Research shows that trauma, especially sexual trauma, stays in our DNA. It seeps out in obvious and unexpected ways, and I’m glad to see that more and more women (and men) are stepping out of the shadows of shame and silence to collectively stand together and say, “No more.”
One in four of us women will face experiences like mine in her lifetime. Look around and do the math – there’s not that many serial sexual predators living among us, but you know who are? Men who were never told they weren’t entitled to whatever they want. Men who objectify women as commodities or arm candy. Men who are so entrenched in a pornographic culture that it has skewed their sense of sexuality and consent. Men who dismiss other men’s aggressive sexual behavior as being products of personality quirks or drunken choices. Men, who when confronted with the harm that their gender inflicts, instinctively first ask why we as victims didn’t do more.
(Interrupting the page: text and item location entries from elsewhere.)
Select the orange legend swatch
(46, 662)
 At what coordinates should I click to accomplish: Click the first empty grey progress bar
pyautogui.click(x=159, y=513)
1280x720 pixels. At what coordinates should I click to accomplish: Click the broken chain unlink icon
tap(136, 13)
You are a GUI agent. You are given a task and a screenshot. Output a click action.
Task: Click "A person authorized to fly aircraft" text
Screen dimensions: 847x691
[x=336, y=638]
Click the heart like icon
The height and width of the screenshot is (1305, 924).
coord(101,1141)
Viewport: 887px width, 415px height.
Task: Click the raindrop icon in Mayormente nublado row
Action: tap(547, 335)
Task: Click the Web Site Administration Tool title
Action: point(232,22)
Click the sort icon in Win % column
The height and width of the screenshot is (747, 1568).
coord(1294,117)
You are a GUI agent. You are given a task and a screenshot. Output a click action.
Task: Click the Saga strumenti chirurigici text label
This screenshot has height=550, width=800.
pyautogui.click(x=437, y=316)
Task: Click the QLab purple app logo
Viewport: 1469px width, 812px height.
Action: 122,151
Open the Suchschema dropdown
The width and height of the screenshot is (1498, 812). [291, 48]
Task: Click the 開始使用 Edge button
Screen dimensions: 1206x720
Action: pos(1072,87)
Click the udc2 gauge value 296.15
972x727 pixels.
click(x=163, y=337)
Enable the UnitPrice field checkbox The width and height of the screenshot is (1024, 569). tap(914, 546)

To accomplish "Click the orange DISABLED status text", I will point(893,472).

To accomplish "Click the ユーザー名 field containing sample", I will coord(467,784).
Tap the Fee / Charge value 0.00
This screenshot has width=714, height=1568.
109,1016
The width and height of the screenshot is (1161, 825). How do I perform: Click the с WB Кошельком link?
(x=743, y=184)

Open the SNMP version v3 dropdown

That is rape culture, my friends. It’s not all just the Harvey Weinstein’s. It’s the guy on campus, or the doctor, or someone’s uncle or husband. It’s a boss. It’s not just the perverted instincts and choices that are acted on; it’s the freedom with which they feel comfortable doing it because they know our society’s complicity about this topic.
I saw a post last night on Twitter that hit me square between the eyes, both as an English major and survivor. It said:
Isn’t that so true? We always use the passive voice when talking about sexual assault. I was raped, not a horrible man raped me. When we use the passive voice, it creates ambiguity as to who is performing the action. It also subconsciously places ownership onto the other subject that is mentioned in the sentence, which in this instance is the victim.
Let’s do better. Men, if you are reading this, don’t leave the women hanging in your life who are bravely speaking, “Me too” onto your feeds. Be uncomfortable with it. Sit with it. And use your voices to start speaking up saying, “I will never be complicit in this.” That means calling your bro out when you see or hear something uncomfortable. It means trusting your gut and intervening when you see something that doesn’t look right. It means advocating for bodily autonomy and respect and not assuming that everyone understands those concepts. It means telling these women in your life, “I see you, and I hurt for you. And I will stand by you as you tell your story.”
Fellow survivors, we are not victims. We are not defined by what has happened to us, and we have a choice to become strong, vocal, and brave because of our wounds. It is scary as hell to speak up. Even as I write this, there is a sliver in the back of my mind that wonders if it will hurt my business or affect the way people look at me. I don’t care, though. And I never should have.
Let’s start creating a world where no one else has to say, “Me, too.”